= Unconscionability in English law =

Unconscionability in English law is a field of contract law and the law of trusts, which precludes the enforcement of voluntary (or consensual) obligations unfairly exploiting the unequal power of the consenting parties. "Inequality of bargaining power" is another term used to express essentially the same idea for the same area of law, which can in turn be further broken down into cases on duress, undue influence and exploitation of weakness. In these cases, where someone's consent to a bargain was only procured through duress, out of undue influence or under severe external pressure that another person exploited, courts have felt it was unconscionable (i.e., contrary to good conscience) to enforce agreements. Any transfers of goods or money may be claimed back in restitution on the basis of unjust enrichment subject to certain defences.

Considerable controversy is still present over whether "iniquitous pressure" must actually be exercised by a defendant in order for a voluntary obligation to be voidable. While it seems clear that in cases of undue influence the pressure need not come from the person who may lose the contract, it is open to debate whether circumstances exist where an obligation should be voidable simply because the person was pressured by circumstances wholly outside a defendant's control.

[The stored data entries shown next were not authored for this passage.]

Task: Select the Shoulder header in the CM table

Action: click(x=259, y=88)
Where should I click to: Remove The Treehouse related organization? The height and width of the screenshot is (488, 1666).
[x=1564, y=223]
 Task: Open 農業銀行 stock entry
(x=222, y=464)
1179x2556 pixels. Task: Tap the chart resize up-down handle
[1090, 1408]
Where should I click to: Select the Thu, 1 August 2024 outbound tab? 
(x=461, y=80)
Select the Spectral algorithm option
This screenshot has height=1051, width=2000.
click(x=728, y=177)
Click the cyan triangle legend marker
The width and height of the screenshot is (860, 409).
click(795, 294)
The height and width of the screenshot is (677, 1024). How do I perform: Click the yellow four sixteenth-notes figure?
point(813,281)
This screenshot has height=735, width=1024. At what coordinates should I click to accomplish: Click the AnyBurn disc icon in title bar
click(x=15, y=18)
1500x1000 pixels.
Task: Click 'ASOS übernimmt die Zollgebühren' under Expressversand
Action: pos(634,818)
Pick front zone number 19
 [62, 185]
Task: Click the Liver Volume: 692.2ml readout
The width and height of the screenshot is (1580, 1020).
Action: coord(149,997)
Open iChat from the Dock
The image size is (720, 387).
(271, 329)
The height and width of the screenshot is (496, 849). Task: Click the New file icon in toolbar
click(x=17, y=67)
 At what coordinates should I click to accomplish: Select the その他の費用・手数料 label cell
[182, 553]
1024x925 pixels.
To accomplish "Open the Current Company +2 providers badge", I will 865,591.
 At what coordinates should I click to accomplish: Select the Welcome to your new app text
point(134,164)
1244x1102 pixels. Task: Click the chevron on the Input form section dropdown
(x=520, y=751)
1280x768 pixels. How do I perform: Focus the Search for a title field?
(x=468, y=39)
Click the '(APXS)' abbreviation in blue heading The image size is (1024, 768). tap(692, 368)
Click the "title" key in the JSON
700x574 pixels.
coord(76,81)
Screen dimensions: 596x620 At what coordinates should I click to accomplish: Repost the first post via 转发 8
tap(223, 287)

One of the most prominent cases in this area is Lloyds Bank Ltd v Bundy, where Lord Denning MR advocated that there be a general principle to govern this entire area. He called the concept "inequality of bargaining power", while the American case espousing an equivalent doctrine, Williams v. Walker-Thomas Furniture Co. (1965), termed the issue one of "unconscionability". Note that even though it is accepted that an "inequality of bargaining power" is relevant to the doctrine of undue influence, Lord Denning's broader dictum on a general equitable principle of an "inequality of bargaining power" was later rejected by the House of Lords in the 1985 case National Westminster Bank plc v Morgan.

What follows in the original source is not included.